Please, send me the full nProbe configuration used. If you are using a test CAs and certs, please also send me them so I can check if they've been properly generated.

[anindyar]

Dear Simone,

Please find below the full configuration file that we used last. we had done a varity of combination of the below parameters. and have tried with both .jks keystore file with "ssl.truststore.location" parameter and with pem certificate file using "ssl.ca.location" but both are givng same errors.

Also I am afread the CA certs are not test certs and are generated by cloudera engineers, so we wont be able to share them here. you can please spceify if there is any limitation of the certificate format type.

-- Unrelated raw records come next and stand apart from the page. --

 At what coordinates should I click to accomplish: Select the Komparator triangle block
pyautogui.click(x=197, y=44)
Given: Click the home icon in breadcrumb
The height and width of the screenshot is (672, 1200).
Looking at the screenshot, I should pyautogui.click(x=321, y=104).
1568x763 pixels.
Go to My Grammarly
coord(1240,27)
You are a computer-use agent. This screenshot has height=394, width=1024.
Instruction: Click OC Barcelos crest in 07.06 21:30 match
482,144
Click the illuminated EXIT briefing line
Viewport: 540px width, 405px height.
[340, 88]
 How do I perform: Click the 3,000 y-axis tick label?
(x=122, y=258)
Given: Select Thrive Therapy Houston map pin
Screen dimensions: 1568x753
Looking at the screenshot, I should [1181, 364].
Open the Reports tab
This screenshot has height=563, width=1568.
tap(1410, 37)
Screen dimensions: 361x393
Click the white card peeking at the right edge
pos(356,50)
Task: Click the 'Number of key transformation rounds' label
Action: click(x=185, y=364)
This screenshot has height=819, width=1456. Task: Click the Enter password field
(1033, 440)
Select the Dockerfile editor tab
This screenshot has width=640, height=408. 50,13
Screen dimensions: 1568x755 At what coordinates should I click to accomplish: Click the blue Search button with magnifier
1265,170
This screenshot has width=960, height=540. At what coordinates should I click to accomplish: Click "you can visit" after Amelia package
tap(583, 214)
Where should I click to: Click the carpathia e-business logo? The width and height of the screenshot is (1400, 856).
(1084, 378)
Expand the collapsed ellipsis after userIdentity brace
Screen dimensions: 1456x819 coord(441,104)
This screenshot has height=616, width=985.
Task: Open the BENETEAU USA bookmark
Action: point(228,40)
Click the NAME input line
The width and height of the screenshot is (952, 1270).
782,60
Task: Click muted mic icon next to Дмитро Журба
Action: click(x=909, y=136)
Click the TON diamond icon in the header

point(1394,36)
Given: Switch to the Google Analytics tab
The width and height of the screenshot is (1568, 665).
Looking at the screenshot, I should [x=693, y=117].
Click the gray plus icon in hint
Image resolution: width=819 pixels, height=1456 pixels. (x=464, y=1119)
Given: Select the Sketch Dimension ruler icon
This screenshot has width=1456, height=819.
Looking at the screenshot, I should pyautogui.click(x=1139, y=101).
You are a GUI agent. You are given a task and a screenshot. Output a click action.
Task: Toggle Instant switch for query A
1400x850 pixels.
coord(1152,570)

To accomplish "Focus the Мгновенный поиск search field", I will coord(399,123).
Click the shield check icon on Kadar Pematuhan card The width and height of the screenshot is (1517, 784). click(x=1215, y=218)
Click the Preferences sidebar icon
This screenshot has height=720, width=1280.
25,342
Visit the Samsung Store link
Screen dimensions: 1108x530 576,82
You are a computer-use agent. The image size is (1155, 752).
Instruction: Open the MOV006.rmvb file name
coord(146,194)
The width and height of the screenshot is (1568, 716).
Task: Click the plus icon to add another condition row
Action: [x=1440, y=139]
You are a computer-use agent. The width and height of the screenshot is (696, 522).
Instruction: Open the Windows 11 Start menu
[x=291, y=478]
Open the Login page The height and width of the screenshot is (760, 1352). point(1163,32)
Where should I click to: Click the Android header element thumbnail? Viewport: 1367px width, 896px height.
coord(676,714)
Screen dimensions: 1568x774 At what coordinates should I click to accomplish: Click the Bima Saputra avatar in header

I will try to work around that.

----------Configuration File---------------------

This configuration for nProbe exposes many more options than is available in the file provided

when downloading nProbe.

Most likely you will only need to change the -n and -i options for your environment. However, a

number of other options are documented in case you need them.

#

The provided template works very well with ElastiFlow - A solution to collect and analyze network

flow data using the Elastic Stack. ElastiFlow is available from:

https://github.com/robcowart/elastiflow

-V: flow export version

It is used to specify the flow version for exported flows. Supported versions are 5 (v5), 9 (v9)

and 10 (IPFIX).

-V=9

-T: flow template definition

Contrary to NetFlow v5 where the flow format is fixed, NetFlow V9 and IPFIX flows have a custom

format that can be specified at runtime using this option.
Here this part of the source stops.